About the product

George Medal King’s Lynn Air Raid 1942

George Medal, GVI, WW2 Service Medals, General Service Medal, bar Palestine 1945-48, 3443379 Sergeant Francis Faulkner Royal Artillery

Out of stock

Origin: United Kingdom
Good Very Fine

Description

George Medal, GVI, WW2 Service Medals, General Service Medal, bar Palestine 1945-48, 3443379 Sergeant Francis “Frank” Faulkner Royal Artillery.

 

A rare army issued George Medal to a long serving soldier assisting in the aftermath of an Air Raid on King’s Lynn, Norfolk. A single German Dornier 217 Bomber was responsible for a night of carnage in King’s Lynn when it unleashed a stick of four 1/2 ton bombs on the town centre on Friday, 12th June 1942 shortly before 10pm.

One bomb hit the Eagle Hotel, which was packed with customers was hit hard, and turned a night of celebration of a colleague’s 21st birthday into a scene of death and debris. Sgt Faulkner along with the nearby Soldiers, Police, Home Guard and Civil Defence teams would spent many hours working around the clock to recover the dead and injured.

It led to 42 casualties, 26 were civilians, with 14 RAF fatalities, 5 sergeants killed at the Eagle hotel were buried in a mass grave at Gayton Road Cemetery, with 2 Army Servicemen also killed.
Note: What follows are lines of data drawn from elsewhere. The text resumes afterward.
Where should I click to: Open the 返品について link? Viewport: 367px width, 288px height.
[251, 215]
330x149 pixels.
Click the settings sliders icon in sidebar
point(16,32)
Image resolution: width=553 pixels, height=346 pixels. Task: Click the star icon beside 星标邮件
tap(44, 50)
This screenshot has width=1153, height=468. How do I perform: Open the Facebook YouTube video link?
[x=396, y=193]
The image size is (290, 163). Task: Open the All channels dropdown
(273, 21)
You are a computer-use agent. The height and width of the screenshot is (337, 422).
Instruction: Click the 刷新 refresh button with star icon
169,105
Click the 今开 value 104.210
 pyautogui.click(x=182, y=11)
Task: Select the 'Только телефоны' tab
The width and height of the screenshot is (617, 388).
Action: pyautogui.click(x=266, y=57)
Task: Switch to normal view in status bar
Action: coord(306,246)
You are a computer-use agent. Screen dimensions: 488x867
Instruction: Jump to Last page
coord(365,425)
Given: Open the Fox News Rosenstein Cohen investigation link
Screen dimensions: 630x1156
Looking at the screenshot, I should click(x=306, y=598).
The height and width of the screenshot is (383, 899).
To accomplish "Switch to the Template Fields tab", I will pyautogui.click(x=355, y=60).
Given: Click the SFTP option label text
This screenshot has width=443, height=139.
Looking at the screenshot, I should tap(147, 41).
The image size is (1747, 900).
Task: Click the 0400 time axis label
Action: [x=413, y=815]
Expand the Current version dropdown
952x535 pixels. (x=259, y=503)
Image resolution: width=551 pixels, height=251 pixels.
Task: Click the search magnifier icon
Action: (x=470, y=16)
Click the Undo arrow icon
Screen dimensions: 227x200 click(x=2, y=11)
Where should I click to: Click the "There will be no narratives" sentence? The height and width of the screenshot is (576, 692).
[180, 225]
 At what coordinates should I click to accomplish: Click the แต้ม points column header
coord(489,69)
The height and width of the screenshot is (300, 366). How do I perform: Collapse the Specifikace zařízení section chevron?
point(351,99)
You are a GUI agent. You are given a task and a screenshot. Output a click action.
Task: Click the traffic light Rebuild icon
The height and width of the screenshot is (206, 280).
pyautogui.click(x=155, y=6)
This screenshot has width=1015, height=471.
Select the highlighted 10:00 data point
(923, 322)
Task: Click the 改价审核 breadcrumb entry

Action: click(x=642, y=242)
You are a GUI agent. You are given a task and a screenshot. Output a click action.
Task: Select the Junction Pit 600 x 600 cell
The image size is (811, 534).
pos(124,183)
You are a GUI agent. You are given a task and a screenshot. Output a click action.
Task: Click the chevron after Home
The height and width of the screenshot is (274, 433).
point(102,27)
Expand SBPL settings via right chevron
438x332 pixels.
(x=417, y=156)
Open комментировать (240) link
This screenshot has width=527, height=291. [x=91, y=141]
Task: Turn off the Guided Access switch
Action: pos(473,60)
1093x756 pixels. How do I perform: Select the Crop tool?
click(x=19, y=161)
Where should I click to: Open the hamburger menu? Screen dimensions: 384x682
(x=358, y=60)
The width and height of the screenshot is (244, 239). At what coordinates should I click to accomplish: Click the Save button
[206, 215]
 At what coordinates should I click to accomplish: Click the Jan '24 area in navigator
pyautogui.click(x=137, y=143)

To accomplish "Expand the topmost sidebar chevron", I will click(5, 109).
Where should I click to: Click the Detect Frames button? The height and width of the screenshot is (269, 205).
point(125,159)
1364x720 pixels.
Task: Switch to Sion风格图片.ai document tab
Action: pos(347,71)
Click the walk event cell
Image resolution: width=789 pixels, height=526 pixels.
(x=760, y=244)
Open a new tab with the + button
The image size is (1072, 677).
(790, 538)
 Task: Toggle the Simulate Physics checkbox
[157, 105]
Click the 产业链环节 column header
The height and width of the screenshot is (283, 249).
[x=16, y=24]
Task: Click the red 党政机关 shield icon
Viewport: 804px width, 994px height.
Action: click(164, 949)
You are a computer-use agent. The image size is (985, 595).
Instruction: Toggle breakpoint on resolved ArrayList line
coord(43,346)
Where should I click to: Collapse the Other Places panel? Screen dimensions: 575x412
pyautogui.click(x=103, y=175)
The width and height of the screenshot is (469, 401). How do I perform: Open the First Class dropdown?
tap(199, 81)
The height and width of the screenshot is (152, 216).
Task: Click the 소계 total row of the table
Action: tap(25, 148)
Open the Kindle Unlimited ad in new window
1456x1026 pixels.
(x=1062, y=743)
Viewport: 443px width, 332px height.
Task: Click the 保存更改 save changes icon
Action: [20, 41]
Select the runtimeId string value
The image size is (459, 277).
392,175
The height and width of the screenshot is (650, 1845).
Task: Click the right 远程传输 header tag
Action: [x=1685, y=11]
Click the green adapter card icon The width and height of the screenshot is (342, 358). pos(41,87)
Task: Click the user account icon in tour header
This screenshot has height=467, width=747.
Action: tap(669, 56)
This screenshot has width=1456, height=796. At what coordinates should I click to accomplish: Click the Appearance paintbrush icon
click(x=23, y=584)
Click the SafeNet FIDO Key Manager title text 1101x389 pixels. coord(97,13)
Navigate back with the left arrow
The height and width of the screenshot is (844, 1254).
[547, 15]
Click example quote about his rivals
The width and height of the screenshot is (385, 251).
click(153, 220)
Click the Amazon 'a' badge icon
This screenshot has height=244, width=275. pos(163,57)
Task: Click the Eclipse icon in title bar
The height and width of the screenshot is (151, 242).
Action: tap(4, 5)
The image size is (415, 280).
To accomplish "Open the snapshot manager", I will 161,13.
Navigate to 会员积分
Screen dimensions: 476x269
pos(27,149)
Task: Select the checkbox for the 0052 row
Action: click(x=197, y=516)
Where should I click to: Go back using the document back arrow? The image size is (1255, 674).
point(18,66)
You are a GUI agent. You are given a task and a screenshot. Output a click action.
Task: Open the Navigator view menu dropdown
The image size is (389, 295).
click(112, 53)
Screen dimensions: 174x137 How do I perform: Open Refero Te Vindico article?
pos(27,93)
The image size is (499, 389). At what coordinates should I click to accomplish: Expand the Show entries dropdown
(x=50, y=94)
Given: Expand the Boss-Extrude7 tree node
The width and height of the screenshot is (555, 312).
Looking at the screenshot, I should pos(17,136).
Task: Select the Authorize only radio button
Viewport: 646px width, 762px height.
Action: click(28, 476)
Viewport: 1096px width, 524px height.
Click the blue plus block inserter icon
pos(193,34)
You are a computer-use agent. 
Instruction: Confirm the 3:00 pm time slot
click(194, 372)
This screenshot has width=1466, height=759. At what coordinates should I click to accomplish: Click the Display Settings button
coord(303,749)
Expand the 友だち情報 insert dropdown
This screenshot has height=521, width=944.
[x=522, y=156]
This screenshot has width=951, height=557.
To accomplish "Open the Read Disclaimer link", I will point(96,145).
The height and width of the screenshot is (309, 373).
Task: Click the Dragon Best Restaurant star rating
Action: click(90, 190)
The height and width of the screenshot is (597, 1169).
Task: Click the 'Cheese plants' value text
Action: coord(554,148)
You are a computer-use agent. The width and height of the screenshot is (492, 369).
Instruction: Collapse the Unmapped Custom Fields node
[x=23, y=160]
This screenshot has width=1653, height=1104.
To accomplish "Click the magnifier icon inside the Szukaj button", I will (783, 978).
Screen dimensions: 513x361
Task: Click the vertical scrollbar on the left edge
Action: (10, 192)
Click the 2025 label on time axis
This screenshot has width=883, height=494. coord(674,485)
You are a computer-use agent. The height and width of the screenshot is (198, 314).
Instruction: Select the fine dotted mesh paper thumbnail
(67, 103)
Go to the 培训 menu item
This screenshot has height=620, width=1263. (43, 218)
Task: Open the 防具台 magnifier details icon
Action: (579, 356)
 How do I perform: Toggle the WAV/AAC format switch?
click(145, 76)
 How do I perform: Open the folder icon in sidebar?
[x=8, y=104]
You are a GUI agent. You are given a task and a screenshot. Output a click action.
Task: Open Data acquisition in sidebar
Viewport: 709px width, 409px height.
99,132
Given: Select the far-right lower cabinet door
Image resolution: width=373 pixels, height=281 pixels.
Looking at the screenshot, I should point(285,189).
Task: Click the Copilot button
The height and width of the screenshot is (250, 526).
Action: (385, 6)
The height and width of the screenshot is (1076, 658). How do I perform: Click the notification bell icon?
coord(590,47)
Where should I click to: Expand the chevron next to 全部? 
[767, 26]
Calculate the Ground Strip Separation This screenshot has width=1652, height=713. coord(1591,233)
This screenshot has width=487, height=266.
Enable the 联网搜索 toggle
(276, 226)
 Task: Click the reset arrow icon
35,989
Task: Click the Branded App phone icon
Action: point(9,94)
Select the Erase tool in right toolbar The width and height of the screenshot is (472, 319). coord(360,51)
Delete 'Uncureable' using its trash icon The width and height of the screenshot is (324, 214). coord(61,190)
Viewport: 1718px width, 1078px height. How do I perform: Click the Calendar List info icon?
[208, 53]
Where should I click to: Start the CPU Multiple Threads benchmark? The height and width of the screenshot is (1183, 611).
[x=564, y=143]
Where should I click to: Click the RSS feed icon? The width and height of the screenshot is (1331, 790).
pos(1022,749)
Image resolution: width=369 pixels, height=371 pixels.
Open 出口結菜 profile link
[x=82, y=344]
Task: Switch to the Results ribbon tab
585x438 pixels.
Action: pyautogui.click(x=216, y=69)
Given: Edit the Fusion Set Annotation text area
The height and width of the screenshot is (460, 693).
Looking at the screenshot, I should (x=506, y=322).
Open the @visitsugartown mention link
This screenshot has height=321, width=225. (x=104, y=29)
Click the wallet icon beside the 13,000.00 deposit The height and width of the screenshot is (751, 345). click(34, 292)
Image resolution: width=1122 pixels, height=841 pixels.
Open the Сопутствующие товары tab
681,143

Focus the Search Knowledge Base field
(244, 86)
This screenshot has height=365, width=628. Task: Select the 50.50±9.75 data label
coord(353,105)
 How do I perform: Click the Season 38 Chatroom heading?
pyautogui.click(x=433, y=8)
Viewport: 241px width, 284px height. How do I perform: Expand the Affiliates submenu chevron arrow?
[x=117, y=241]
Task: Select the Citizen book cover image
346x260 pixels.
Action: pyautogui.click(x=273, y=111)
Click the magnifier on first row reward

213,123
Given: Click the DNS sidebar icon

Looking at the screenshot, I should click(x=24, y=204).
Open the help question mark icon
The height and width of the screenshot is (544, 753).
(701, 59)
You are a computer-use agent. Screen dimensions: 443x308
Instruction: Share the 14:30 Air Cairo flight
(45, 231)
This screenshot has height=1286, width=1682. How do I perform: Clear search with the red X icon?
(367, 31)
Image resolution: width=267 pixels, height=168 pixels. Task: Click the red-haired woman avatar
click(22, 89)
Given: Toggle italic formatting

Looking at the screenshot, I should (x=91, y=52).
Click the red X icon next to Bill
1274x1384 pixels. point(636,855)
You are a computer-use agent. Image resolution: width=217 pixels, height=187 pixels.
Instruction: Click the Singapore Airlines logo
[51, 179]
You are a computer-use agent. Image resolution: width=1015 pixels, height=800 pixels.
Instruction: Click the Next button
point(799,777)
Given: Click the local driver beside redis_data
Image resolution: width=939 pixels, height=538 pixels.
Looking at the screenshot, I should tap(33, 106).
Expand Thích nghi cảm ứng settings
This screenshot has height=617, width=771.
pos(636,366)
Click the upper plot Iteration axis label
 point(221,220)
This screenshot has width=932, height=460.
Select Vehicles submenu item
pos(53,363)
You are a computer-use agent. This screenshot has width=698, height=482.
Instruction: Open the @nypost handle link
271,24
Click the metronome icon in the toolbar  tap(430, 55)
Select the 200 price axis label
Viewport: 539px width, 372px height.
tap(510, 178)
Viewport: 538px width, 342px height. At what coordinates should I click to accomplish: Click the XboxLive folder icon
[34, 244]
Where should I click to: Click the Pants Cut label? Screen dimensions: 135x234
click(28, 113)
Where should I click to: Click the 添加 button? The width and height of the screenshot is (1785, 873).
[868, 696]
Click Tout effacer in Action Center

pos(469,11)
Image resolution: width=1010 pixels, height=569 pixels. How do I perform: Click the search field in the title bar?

Sgt Faulkner denied orders by the Police that the Hotel was unsafe and should not be entered, he bravely went in and rescued 7 people. He then returned an 8th time and found a woman who was pinned down by the legs by a heavy iron girder in the cellar. However whilst trying to free her. the building collapsed and he spent 7 hours trapped in there with the injured woman before a rescue party could reach him. During this period he kept his companion as cheery as possible, singing to her. Her legs were badly smashed by the girder, in order to free her he had amputate both her legs, but she lived and he had saved 8 lives that night.

 

Medals court mounted by Spink.

 

Award of the George Medal announced in the London Gazette 3rd December 1942.

 

Full Recommendation reads:

“Sergeant Faulkner displayed outstanding meritorious service and conspicuous devotion to duty during rescue work at King’s Lynn during and after an air raid in June 1942. He worked his way among dangerous debris and, through his initiative and disregard of personal safety, the people were rescued after one and a half hours. Subsequently, indifferent to the danger to which he exposed himself, and working in confined space in air heavily polluted by escaping gas, he displayed great courage and tenacity in his efforts to effect further rescues from a cellar.”

 

Announced in Liverpool Evening Express 1st March 1943, with photograph of him:

“AIR RAID HERO

Within three minutes of enemy bombs wrecking an East Anglian hotel, Sergeant Frank Faulker, R.A., of Peel House Lane, Widnes, defied police orders and crawled under tons of debris to rescue a trapped woman. He eased heavy girders for six hours and sang to keep up the woman’s spirits. Now he has been awarded the George Medal for his courage, endurance and conspicuous devotion to duty throughout the air raid.

Sergeant Faulkner has served in India, Egypt and Ceylon. He was in France with the B.E.F. and came back via Dunkirk. Before the war he worked at the Central Laboratory I.C.I., Widnes, and played rugger with the I.C.I. Recs.”